**Required work:**
Copy out the entries word for word, starting at the line that contains "Show the next character with right arrow" and ending at the line that contains "(x=1284, y=354)", with both of those lines included.
++++ Record extracts ++++
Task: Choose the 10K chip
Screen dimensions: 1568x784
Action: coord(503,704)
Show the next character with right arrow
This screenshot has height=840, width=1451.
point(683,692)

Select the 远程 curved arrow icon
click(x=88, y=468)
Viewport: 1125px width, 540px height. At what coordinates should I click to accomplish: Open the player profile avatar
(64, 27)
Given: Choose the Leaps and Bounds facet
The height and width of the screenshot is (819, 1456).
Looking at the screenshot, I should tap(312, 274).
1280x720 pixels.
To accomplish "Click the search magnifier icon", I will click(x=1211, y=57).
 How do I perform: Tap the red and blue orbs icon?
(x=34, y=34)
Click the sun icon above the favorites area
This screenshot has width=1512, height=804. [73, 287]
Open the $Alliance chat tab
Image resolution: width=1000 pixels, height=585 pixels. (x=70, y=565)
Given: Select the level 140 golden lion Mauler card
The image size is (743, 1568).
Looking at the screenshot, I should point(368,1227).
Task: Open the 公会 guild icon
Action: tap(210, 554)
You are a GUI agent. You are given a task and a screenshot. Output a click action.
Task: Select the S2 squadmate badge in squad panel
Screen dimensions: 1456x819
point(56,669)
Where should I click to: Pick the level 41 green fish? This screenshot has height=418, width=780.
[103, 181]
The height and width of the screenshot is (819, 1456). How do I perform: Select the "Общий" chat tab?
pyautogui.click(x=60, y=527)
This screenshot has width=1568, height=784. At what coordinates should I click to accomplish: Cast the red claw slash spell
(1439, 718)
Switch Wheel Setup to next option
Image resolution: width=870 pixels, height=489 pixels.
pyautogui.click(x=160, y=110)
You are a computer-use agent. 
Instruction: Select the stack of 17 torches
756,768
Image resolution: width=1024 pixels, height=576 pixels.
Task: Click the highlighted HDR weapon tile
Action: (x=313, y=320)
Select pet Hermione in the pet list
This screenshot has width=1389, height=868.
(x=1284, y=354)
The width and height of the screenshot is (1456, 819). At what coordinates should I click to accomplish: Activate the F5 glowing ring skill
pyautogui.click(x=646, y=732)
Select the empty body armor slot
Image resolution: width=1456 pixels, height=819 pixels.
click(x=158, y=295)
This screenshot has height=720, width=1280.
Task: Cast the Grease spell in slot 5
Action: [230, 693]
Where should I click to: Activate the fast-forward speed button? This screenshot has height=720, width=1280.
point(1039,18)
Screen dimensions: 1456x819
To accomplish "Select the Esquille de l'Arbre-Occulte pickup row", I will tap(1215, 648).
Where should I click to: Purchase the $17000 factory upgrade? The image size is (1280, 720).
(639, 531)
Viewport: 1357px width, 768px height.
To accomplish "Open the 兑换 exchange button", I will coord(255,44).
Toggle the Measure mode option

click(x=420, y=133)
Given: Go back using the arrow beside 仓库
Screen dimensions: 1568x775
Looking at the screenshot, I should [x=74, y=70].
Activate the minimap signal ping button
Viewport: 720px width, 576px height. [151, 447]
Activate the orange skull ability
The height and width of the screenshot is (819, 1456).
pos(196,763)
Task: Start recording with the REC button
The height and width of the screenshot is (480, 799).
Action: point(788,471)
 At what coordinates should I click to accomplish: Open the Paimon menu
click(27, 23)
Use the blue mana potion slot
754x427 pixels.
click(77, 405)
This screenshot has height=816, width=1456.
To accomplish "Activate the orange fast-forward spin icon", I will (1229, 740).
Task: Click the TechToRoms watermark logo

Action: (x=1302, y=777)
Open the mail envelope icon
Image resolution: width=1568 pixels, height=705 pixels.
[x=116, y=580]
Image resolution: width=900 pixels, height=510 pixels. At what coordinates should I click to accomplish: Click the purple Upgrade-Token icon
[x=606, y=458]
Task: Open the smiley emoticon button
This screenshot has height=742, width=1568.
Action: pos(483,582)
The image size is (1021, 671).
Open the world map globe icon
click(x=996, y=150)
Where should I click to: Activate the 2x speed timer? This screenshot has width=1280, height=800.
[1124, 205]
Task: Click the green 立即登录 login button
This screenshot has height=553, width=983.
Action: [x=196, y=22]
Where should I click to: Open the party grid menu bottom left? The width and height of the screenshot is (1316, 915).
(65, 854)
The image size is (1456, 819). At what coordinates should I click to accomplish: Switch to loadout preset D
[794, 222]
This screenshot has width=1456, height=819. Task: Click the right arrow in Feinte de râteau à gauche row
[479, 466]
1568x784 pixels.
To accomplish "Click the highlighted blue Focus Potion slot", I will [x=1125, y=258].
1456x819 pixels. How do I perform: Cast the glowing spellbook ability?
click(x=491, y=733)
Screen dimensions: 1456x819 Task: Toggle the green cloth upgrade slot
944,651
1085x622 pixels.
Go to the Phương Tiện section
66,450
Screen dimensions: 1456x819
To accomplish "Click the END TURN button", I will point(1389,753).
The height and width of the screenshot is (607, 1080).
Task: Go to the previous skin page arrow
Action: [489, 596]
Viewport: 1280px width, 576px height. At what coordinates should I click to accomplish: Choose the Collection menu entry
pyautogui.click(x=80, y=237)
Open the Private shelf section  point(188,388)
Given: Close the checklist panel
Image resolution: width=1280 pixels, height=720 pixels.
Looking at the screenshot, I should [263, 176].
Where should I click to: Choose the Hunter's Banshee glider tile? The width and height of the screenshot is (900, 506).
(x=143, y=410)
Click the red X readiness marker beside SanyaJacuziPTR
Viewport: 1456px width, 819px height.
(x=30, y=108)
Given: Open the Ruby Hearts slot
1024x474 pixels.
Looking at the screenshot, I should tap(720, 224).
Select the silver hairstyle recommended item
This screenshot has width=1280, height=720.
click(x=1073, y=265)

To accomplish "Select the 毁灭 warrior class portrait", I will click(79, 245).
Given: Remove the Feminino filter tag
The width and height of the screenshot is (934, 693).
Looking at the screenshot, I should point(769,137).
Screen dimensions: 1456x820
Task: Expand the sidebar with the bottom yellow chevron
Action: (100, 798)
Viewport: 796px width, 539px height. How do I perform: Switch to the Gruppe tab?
++++
**Response to this task:**
Show the next character with right arrow
This screenshot has height=840, width=1451.
point(683,692)

Select the 远程 curved arrow icon
click(x=88, y=468)
Viewport: 1125px width, 540px height. At what coordinates should I click to accomplish: Open the player profile avatar
(64, 27)
Given: Choose the Leaps and Bounds facet
The height and width of the screenshot is (819, 1456).
Looking at the screenshot, I should tap(312, 274).
1280x720 pixels.
To accomplish "Click the search magnifier icon", I will click(x=1211, y=57).
 How do I perform: Tap the red and blue orbs icon?
(x=34, y=34)
Click the sun icon above the favorites area
This screenshot has width=1512, height=804. [73, 287]
Open the $Alliance chat tab
Image resolution: width=1000 pixels, height=585 pixels. (x=70, y=565)
Given: Select the level 140 golden lion Mauler card
The image size is (743, 1568).
Looking at the screenshot, I should point(368,1227).
Task: Open the 公会 guild icon
Action: tap(210, 554)
You are a GUI agent. You are given a task and a screenshot. Output a click action.
Task: Select the S2 squadmate badge in squad panel
Screen dimensions: 1456x819
point(56,669)
Where should I click to: Pick the level 41 green fish? This screenshot has height=418, width=780.
[103, 181]
The height and width of the screenshot is (819, 1456). How do I perform: Select the "Общий" chat tab?
pyautogui.click(x=60, y=527)
This screenshot has width=1568, height=784. At what coordinates should I click to accomplish: Cast the red claw slash spell
(1439, 718)
Switch Wheel Setup to next option
Image resolution: width=870 pixels, height=489 pixels.
pyautogui.click(x=160, y=110)
You are a computer-use agent. 
Instruction: Select the stack of 17 torches
756,768
Image resolution: width=1024 pixels, height=576 pixels.
Task: Click the highlighted HDR weapon tile
Action: (x=313, y=320)
Select pet Hermione in the pet list
This screenshot has width=1389, height=868.
(x=1284, y=354)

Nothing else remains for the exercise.